**Your assignment:** From the listing below, output only the lines starting at the line that has "Task: View analytics via the bar chart icon" and ending at the line that has "Screen dimensions: 328x245", exactly as they appear, ends included.

**Exercise input:**
........
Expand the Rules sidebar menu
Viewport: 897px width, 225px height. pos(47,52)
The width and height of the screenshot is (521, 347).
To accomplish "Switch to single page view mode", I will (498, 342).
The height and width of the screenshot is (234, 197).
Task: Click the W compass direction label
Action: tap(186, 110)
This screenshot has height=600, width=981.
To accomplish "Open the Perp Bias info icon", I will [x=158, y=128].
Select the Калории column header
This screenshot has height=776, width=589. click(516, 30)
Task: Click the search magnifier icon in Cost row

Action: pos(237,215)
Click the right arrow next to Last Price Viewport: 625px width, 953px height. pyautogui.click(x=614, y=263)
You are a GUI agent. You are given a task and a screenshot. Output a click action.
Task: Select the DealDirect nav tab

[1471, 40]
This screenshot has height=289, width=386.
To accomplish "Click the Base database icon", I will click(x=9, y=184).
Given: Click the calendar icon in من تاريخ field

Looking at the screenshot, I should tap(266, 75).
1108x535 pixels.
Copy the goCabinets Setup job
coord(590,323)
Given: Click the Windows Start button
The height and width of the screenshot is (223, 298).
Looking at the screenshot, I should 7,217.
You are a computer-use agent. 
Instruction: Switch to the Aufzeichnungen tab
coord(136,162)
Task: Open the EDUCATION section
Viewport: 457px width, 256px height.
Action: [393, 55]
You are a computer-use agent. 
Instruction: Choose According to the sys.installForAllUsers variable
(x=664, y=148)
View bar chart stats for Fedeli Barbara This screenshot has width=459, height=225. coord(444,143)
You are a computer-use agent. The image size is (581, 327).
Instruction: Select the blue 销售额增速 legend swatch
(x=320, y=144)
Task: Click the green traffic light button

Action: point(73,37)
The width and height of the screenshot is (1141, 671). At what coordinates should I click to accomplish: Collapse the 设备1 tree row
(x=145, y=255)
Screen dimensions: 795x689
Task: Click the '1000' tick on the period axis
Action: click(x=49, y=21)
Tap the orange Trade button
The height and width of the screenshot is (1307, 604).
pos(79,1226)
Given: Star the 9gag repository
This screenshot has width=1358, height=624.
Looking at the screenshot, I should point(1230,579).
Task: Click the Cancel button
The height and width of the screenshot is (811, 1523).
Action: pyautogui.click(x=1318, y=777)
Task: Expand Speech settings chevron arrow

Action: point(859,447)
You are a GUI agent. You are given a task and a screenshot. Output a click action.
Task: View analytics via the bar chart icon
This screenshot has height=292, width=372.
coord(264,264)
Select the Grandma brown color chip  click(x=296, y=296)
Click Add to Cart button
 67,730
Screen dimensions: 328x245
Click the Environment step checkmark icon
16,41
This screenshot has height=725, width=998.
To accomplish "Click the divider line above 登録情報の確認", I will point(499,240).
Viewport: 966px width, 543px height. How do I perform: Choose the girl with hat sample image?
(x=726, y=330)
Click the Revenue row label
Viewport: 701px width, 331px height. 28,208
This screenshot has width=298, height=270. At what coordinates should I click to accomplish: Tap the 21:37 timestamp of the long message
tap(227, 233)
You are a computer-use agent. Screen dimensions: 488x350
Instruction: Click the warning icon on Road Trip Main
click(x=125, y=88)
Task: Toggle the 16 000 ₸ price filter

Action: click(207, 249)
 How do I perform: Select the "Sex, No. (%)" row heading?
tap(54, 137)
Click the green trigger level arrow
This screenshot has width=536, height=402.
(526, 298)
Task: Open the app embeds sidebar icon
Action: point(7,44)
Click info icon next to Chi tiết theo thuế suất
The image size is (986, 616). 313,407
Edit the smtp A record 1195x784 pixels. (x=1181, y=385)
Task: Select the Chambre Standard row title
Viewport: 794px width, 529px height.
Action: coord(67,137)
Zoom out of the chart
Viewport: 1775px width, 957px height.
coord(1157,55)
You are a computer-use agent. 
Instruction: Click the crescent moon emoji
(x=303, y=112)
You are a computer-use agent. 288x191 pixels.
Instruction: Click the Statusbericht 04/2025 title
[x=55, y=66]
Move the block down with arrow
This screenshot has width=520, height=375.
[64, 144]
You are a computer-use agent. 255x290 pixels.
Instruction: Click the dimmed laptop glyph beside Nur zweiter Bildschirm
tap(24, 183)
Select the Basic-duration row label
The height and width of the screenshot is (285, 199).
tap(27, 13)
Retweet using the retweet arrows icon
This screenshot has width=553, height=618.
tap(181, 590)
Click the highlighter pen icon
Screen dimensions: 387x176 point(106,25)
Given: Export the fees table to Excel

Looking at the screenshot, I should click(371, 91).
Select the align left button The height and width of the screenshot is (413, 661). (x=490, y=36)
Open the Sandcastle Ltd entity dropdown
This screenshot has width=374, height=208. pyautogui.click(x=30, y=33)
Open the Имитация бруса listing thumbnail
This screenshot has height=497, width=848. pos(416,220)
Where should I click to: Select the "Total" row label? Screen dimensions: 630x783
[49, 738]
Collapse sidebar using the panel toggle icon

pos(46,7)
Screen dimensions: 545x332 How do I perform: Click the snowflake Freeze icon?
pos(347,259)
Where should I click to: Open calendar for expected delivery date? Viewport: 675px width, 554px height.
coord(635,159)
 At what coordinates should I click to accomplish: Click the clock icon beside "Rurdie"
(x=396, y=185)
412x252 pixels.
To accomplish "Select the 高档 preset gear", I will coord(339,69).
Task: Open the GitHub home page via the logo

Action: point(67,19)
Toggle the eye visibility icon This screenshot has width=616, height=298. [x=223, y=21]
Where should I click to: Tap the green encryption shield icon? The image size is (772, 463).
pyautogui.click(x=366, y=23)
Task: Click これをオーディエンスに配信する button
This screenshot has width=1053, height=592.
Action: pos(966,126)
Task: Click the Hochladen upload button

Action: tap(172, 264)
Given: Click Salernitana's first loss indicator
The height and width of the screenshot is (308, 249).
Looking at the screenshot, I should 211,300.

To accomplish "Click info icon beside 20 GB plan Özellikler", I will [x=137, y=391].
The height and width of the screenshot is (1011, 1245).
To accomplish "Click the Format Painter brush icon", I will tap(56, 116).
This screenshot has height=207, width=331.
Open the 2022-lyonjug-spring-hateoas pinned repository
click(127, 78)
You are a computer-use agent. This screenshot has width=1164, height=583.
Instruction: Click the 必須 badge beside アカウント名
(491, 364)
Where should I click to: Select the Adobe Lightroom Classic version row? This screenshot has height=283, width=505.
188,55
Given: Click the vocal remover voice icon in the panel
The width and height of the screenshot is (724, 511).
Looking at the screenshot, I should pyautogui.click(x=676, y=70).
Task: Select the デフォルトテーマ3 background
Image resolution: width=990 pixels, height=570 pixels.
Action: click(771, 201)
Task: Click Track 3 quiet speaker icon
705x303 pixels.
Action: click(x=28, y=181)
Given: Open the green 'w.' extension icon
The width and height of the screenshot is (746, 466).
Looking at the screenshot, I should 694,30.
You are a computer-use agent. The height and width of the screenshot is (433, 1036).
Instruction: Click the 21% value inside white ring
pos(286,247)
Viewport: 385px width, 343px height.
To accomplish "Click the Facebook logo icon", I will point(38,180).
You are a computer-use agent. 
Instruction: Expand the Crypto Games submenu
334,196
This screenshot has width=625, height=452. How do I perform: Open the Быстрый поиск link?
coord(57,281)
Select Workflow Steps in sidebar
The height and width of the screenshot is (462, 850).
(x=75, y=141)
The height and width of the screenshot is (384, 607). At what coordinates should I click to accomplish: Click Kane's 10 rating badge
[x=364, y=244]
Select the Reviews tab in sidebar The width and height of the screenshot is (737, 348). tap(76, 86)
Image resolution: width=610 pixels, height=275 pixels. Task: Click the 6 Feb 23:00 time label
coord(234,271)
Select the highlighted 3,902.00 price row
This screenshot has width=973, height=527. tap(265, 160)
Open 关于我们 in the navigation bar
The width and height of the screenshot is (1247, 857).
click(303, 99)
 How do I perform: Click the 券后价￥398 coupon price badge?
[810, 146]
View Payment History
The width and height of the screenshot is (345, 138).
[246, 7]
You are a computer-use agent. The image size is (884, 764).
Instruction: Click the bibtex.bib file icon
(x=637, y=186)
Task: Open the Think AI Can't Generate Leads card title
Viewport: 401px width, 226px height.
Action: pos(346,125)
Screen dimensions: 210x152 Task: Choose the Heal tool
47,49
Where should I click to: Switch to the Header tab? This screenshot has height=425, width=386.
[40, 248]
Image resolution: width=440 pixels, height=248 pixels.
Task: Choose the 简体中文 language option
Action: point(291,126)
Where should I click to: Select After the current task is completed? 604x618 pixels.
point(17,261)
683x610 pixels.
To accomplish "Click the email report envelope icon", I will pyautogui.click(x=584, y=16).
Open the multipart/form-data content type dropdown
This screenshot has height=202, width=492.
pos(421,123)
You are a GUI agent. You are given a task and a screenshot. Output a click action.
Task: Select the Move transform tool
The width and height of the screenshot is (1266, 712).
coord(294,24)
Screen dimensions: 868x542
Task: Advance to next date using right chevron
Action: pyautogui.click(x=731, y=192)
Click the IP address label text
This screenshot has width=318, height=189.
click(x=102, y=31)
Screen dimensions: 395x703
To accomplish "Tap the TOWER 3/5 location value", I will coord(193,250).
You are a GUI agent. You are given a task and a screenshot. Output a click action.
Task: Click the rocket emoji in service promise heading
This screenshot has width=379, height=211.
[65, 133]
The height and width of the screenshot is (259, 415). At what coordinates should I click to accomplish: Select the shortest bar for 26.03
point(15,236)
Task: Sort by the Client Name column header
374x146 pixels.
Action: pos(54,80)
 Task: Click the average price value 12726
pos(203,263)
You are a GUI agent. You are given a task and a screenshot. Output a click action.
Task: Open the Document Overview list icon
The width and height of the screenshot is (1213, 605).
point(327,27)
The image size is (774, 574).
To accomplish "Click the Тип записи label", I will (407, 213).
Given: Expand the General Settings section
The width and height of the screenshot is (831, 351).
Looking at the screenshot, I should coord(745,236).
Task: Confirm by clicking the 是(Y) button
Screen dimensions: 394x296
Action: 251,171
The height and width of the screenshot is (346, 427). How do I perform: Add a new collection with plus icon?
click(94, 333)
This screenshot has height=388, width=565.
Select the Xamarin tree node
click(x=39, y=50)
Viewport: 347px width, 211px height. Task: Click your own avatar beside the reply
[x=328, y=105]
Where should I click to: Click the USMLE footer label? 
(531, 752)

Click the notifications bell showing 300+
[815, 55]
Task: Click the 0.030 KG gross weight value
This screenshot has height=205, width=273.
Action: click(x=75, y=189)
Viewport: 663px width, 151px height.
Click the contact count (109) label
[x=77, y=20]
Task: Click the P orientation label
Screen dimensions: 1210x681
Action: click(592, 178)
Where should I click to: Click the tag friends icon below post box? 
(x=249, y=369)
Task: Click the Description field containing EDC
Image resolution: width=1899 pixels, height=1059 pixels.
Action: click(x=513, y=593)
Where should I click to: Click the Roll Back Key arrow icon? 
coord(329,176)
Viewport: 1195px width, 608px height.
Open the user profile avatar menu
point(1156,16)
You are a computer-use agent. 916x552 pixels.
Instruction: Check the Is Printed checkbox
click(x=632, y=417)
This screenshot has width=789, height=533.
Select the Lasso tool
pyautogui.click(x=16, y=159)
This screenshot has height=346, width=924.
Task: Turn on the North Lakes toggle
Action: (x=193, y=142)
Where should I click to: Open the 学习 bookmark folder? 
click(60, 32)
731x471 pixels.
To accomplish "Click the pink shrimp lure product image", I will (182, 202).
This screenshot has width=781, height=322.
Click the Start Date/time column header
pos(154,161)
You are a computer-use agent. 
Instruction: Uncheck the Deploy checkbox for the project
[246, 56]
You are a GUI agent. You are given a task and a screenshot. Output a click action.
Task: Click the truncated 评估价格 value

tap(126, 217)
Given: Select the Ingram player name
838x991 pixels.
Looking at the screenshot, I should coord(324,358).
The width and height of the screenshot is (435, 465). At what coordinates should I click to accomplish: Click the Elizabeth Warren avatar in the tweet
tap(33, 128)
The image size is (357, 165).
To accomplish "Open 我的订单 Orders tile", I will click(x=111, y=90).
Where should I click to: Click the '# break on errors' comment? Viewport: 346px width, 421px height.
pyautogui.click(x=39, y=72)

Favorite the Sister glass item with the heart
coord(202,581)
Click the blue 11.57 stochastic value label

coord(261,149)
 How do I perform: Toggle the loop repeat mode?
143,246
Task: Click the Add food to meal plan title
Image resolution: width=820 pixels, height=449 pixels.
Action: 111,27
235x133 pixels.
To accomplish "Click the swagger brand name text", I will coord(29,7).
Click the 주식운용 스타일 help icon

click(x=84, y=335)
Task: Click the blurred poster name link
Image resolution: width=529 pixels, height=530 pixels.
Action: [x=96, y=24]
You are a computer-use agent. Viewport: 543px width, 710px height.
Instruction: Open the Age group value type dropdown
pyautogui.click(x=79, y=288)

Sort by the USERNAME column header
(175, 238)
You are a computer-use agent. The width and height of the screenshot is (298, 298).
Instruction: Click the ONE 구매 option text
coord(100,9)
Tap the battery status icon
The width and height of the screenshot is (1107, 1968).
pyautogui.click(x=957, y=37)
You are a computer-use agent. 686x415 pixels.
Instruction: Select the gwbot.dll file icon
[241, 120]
........
**Answer space:**
Task: View analytics via the bar chart icon
This screenshot has height=292, width=372.
coord(264,264)
Select the Grandma brown color chip  click(x=296, y=296)
Click Add to Cart button
 67,730
Screen dimensions: 328x245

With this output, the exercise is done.